Peter Bradshaw 

The Batman review – Robert Pattinson’s emo hero elevates gloomy reboot

Matt Reeves’ film is spectacular and well-cast but an intriguing saga of corruption devolves into a tiresome third act
  
  

Robert Pattinson in The Batman.
Slab-like … Robert Pattinson in The Batman. Photograph: Jonathan Olley/Warner Bros

That definite article means it’s the genuine article. Adding “the” to Batman’s name has become a huge part of the brand identity, a sign of how elemental and atavistic this shadowy figure is supposed to be. You can imagine some growly voice saying “the Batman” – but not Tom Holland putting on a deep baritone to say he’s “the Spider-Man”, or Henry Cavill booming he’s “the Superman” (although maybe you could have Billy Joel stride into a dark Gotham City bar to raspingly confront “the Piano Man”).

Director and co-writer Matt Reeves has created a new Batman iteration in which Robert Pattinson reinvents billionaire Bruce Wayne as an elegantly wasted rock star recluse, willowy and dandyish in his black suit with tendrils of dark hair falling over his face; but Wayne magically trebles in bulk when he reappears in costume and mask as the Dark Knight, his whole being weaponised into a slab-like impassivity. And this of course is happening in the sepulchral vastness of Gotham City, the brutal and murky world which Christopher Nolan thrillingly pioneered with his Dark Knight trilogy and made indispensable for imagining Batman on screen.

Intriguingly at first, The Batman feels like a serial killer chiller such as Saw. For a time it promises a mystery plot relating to the theme of municipal corruption which is so important to the Batman franchise, and holds out hope of an unmasking with a satisfying narrative resolution. But not really. It is tremendously designed, visually spectacular with great set pieces and juddering, sternum-shivering impacts coming at you out of the darkness. There are unassumingly good performances from Jeffrey Wright and John Turturro, and Zoë Kravitz’s superpower is charisma. But the film is overlong; the Riddler’s puzzles aren’t particularly ingenious or even important to the story and there’s a pretty feeble non-ending which sheepishly sidesteps The Batman’s existential crisis.

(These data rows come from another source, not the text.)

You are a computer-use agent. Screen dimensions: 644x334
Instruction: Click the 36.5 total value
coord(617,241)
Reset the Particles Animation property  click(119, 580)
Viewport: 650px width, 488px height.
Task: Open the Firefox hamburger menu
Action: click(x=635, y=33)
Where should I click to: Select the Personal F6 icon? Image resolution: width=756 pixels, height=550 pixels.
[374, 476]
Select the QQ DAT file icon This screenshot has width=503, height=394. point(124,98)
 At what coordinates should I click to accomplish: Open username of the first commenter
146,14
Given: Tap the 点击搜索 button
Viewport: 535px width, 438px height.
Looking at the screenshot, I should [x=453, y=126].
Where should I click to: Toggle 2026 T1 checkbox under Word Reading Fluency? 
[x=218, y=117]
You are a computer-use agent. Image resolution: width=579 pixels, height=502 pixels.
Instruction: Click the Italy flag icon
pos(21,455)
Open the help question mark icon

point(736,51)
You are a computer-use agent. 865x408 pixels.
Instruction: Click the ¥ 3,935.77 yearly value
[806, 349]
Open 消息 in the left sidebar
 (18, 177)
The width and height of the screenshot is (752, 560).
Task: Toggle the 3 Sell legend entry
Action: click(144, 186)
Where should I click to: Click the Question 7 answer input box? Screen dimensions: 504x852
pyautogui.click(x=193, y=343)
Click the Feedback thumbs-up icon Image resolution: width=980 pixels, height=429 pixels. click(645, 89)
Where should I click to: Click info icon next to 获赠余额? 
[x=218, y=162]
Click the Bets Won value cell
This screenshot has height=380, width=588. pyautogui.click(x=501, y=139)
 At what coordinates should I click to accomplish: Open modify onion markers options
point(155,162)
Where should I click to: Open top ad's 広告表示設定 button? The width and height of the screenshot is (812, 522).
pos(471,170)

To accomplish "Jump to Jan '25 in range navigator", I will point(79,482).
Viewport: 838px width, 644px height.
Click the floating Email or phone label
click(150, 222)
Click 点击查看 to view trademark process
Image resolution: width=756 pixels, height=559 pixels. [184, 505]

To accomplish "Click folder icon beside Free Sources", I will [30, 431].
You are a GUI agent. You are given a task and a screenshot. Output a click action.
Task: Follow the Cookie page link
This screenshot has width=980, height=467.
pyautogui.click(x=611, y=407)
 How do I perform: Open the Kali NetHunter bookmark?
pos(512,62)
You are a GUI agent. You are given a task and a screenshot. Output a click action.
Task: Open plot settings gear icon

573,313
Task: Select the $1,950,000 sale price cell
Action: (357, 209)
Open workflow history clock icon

Gotham City’s political classes are complacently congratulating themselves on rooting out a major drug dealer, Sal Maroni. But the city is still drenched in crime and addiction to a new narcotic called “drops”, to which law enforcement is clearly turning a blind eye. Most exercised about this is the Riddler (Paul Dano), sporting a rubber gimp mask for his many social media appearances. He sets out to whack the corrupt Gotham establishment one by one, including Mayor Don Mitchell (Rupert Penry-Jones) and district attorney Gil Colson (Peter Sarsgaard), leaving quibbling questions for the Batman on Hallmark-type cards at the scene of each gruesome crime. So our antihero effectively joins forces with commissioner Gordon (Wright, lending his innate dignity and integrity to the role) to take down the Riddler, incidentally putting himself up against mob boss Carmine Falcone (Turturro) and his bloated sidekick Oswald “The Penguin” Cobblepot (Colin Farrell) who don’t like questions being asked about who is doing the corrupting.

But wait. The Riddler is obsessed above all with what he says is the most grotesquely crooked thing about Gotham City: the plutocrat Wayne family and Bruce’s late father who made fraud and crime the city’s foundation stone. The Riddler longs to kill Bruce Wayne. And the Batman is beginning to wonder … could the Riddler have a point?

The Batman has some people in his corner. Kravitz is stylish and assured as cat burglar Selina Kyle, or Catwoman, who has reasons of her own for detesting creepy Falcone. There is a nice sequence when Bruce gives Selina some surveillance contact lenses to wear before she sashays through Carmine’s club, making eye contact with the cringing regulars, while Wayne monitors it all on a screen.

Andy Serkis plays Wayne’s butler Alfred, a loyal plain-speaking fellow who has apparently done time in the “circus”: meaning the John Le Carré intelligence world, not the actual circus, although it’s confusing given the Cirque du Soleil stylings all the combatants are going in for.

But the ending is tiresome and shark-jumping in the extreme, with faux-apocalyptic scenes which work better in less solemn superhero adventures, and an exasperating non-revelation whose significance is teased for the next film. Inevitably, night falls on the latest Batman iteration with the cloudy sense that – of course – nothing has really been at stake. A classy turn from Pattinson, however, as the crime fighter with an injured soul.

• The Batman is released on 3 March in Australia, and 4 March in the US and UK.